#### [What is being asked]
Skip every picture, then write out exactly the lines of the listing below from the line that contains "The image size is (1280, 720)." through the final line.

#### [Data for analysis]
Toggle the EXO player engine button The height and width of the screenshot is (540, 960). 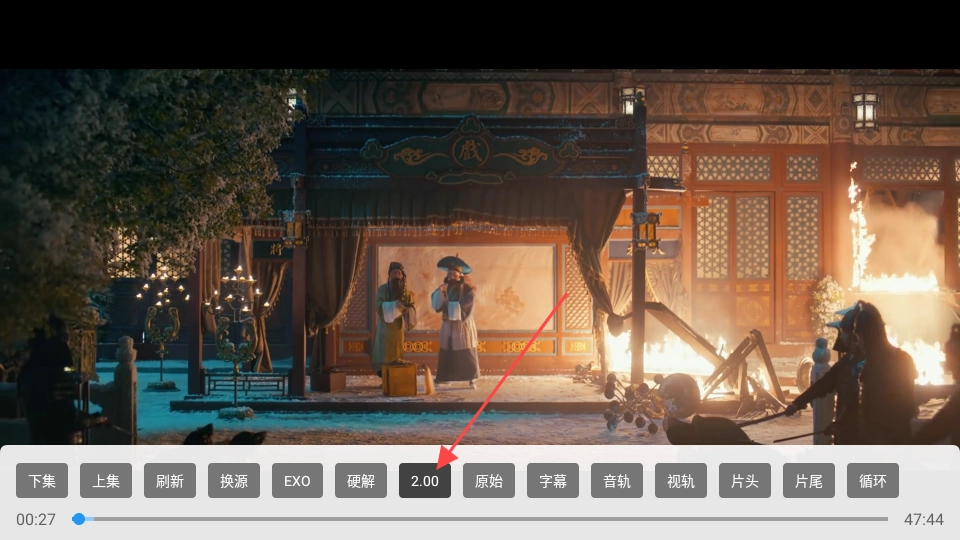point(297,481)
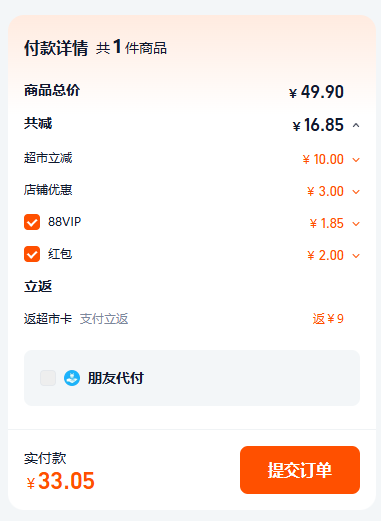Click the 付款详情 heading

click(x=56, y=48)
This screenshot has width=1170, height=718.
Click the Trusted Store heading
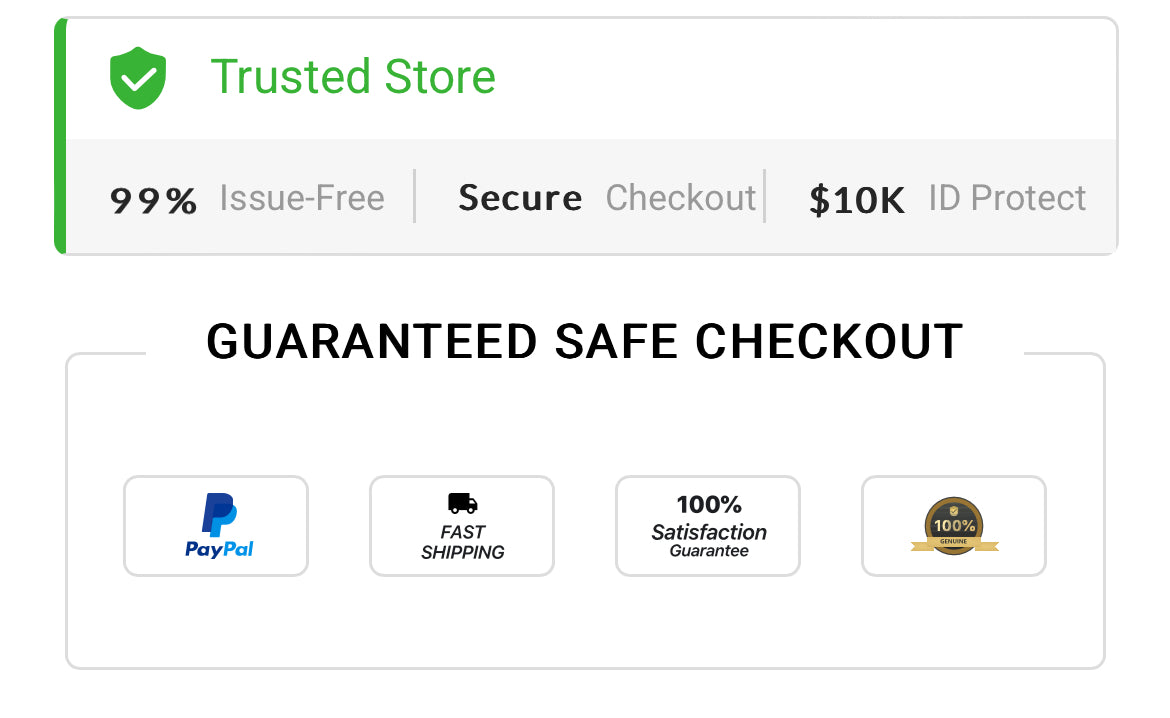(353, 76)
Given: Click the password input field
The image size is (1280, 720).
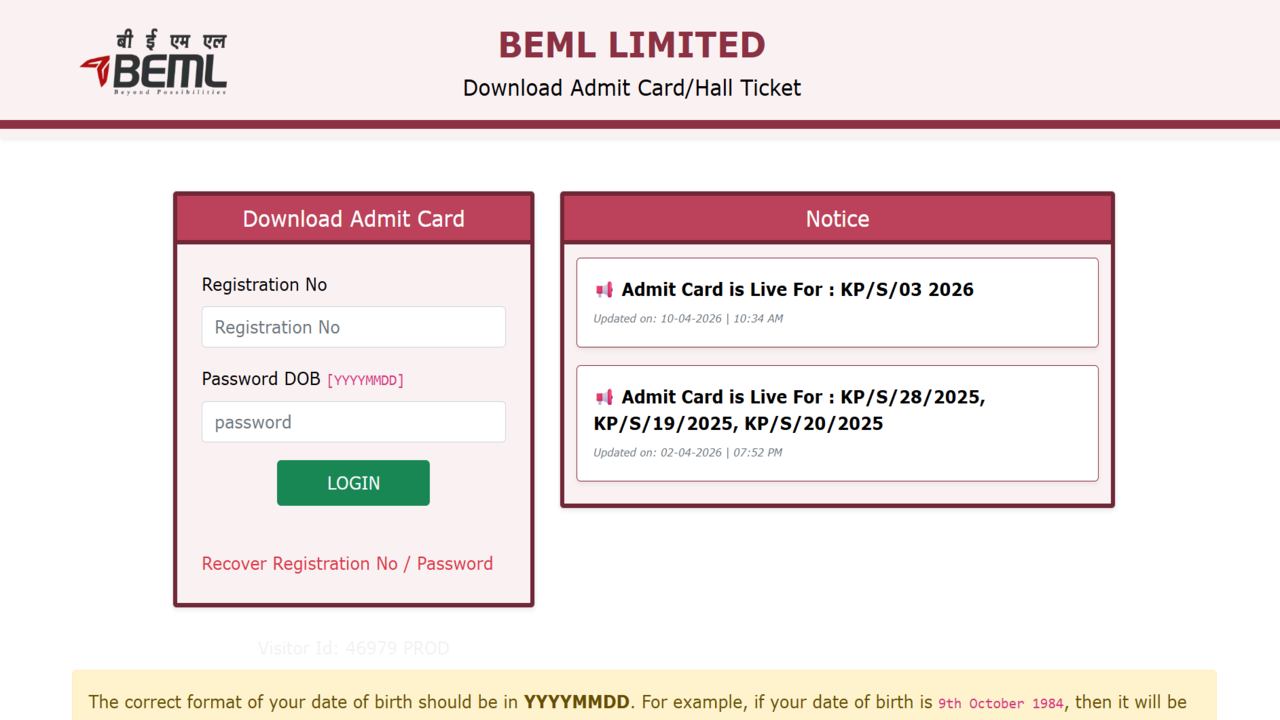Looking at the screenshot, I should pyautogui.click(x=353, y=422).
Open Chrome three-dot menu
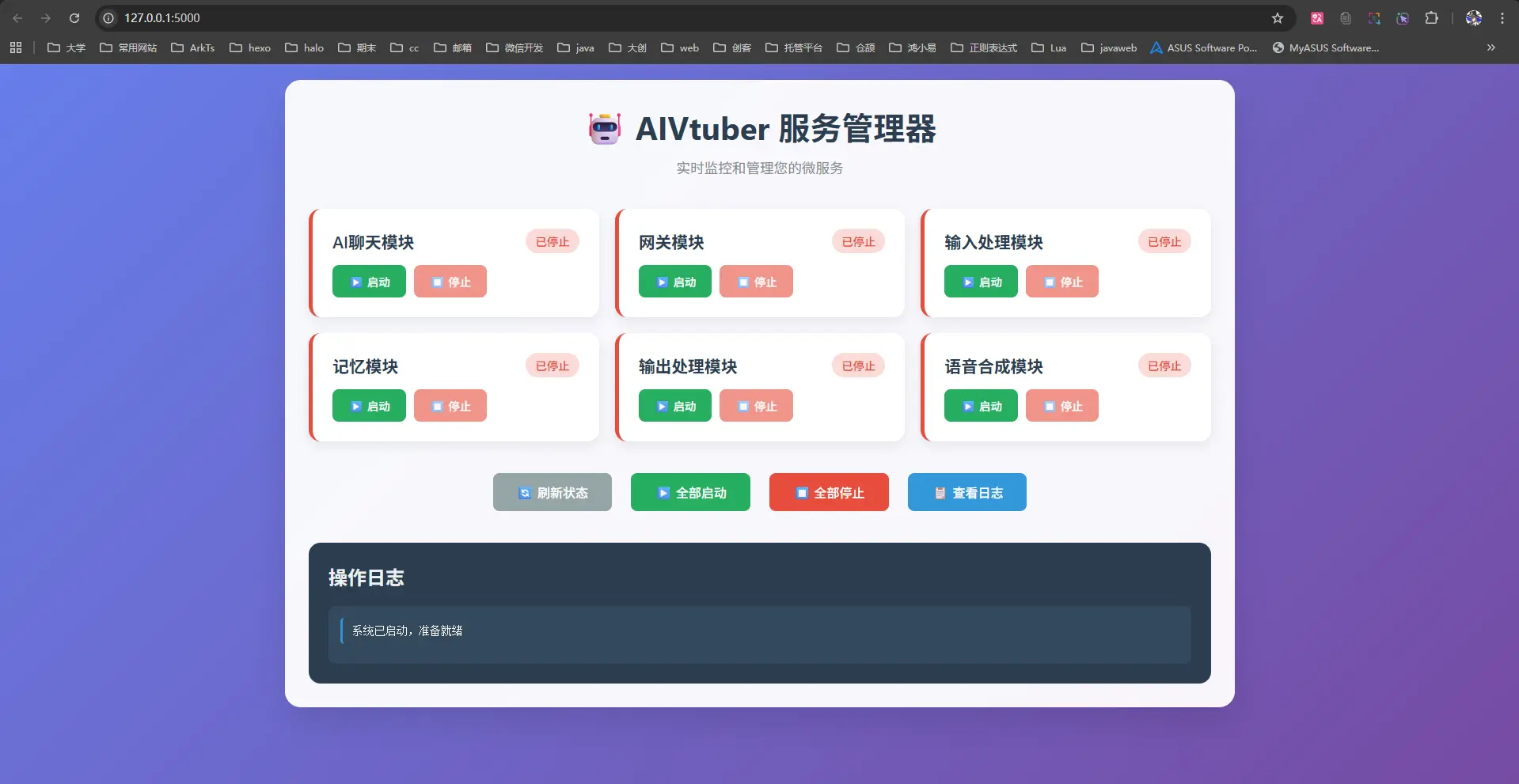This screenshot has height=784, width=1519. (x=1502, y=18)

#### [Completed task]
The image size is (1280, 720).
Looking at the screenshot, I should pyautogui.click(x=353, y=422).
Open Chrome three-dot menu
This screenshot has height=784, width=1519. (x=1502, y=18)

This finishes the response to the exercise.